*Source data:*
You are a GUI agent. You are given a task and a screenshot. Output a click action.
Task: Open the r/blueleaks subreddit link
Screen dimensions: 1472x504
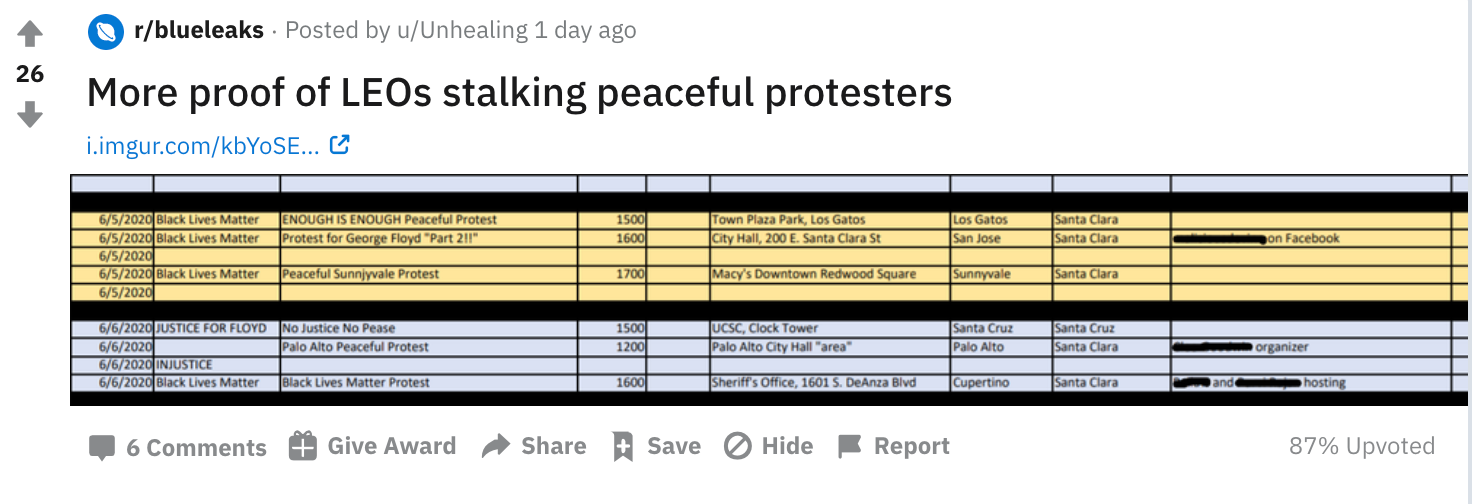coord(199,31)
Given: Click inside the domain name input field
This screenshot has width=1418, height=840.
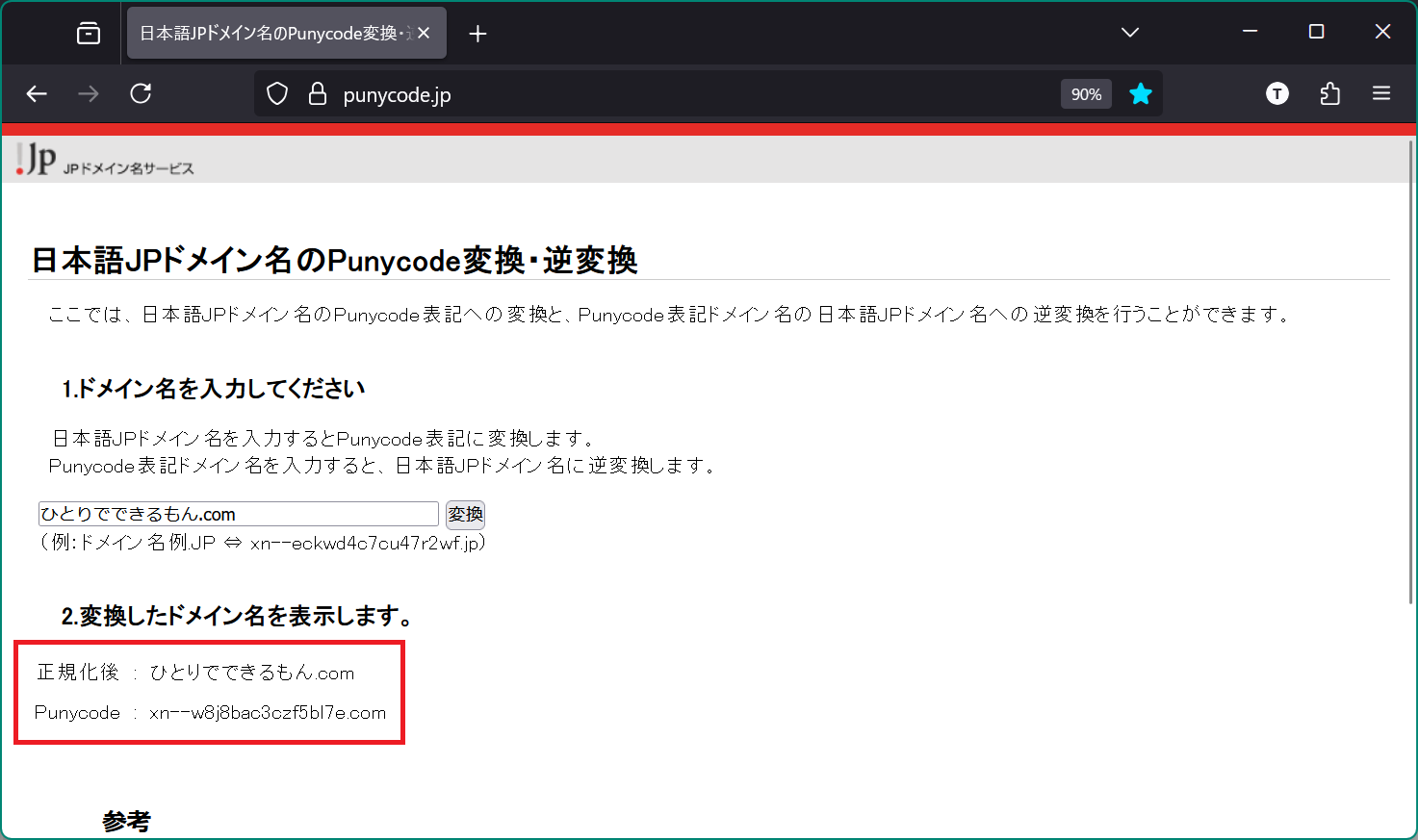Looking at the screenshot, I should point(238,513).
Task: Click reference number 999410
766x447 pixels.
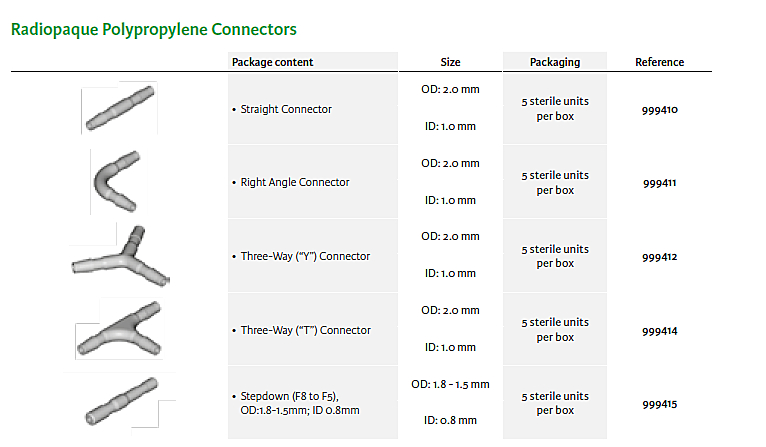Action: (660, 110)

*Assignment:* Omit the pictures; print the records above exactly.

*The answer:*
You are a GUI agent. You are given a task and a screenshot. Output a click action.
Task: Open the r/blueleaks subreddit link
Screen dimensions: 1472x504
coord(199,31)
Given: Click inside the domain name input field
This screenshot has width=1418, height=840.
Looking at the screenshot, I should point(238,513).
Task: Click reference number 999410
766x447 pixels.
Action: (660, 110)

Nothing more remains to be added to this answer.